I am not trying to " validate my perspective that the Mormon church as somehow more broad or liberal than it actually is." I think the church is incredibly narrow. When I posted a link to the story on my own page, I included this passage at the beginning of the comment: "absence of malice is not a high enough standard for judging or excusing the actions of men who claim to be singularly empowered and authorized to lead God's one and only true church on earth.

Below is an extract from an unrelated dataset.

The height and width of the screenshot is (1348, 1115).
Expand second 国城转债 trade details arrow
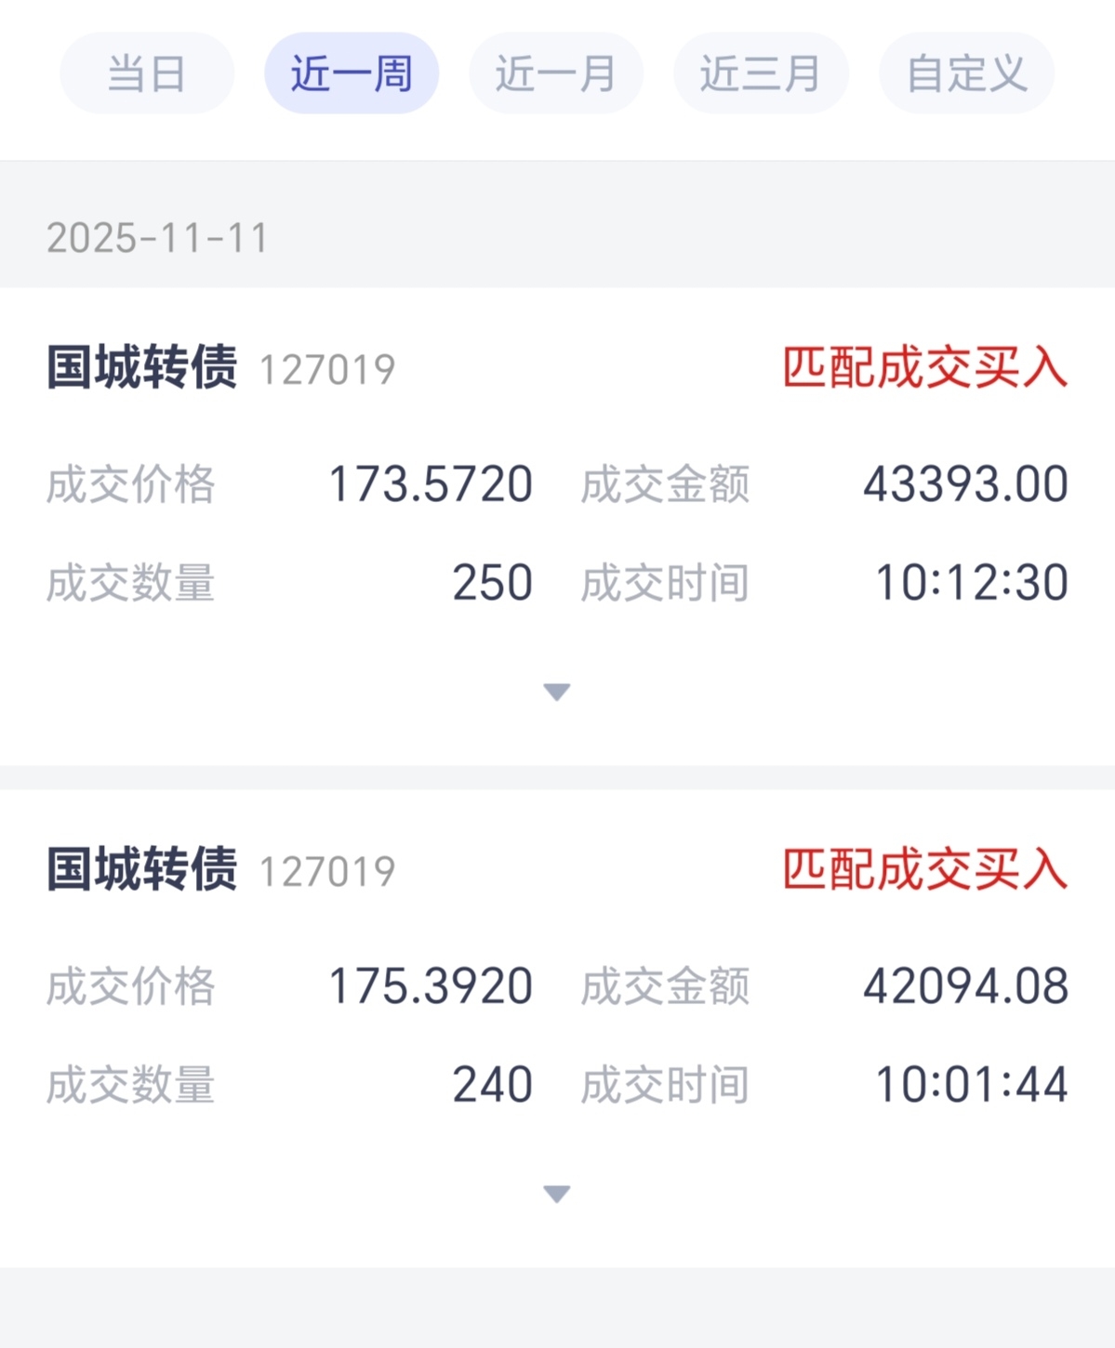pyautogui.click(x=556, y=1194)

If these men want others to forgive or excuse the harm they do in the world because they acted 'without malice,' then they need to stop claiming that their actions are guided by divine inspiration that enables them to know God's will, and start admitting that what guides their actions instead is their own biases, prejudices, ignorance and fear."

That is what I would really like to see happen here: that these men admit what so many of us already know: that the campaign against gay marriage has nothing to do with a righteous attempt to follow and enforce god's will, but is instead plain old nasty homophobia.
The key point I would like to stress here is that Holly wrote the HuffPo piece at the request of John. Many Mormons from the conservative end have given John a lot of grief for trying to "change" the Church, or force the Church's hand. The same criticism has been leveled against Tresa Edmunds and her work with Mormon feminism via LDS WAVE. On the opposite side are people like myself, who feel that the efforts are futile.

Personally, I am mentally and emotionally exhausted with the Church's policies. However, I profoundly respect people like John and Tresa, who are able to stay and try to enact change. Each of the people mentioned in this post - John, Holly, Carol Lynn, Tresa - has developed a strong public status within both Mormon and Mormon-cognizant communities. As a result, their words have weight. Within the LDS community, their tactics scare some and frustrate others. For my part, I do respect their efforts and understand their motives and techniques, even when I disagree with them.

3 comments:

Lisa said...

I will freely admit that I, too, thought "huh. Where did Mormon Matters get this?"

But i was just so happy to read about any high leader making any sort of concession or apology that I didn't care.

I am also very tired.

Oh well.

Thanks for this great post, MC. Do appreciate it.

ECS said...

Great post, Kate.

Reese Dixon said...

Thanks so much for including me in that company Kate. I can't tell you how a appreciate the support.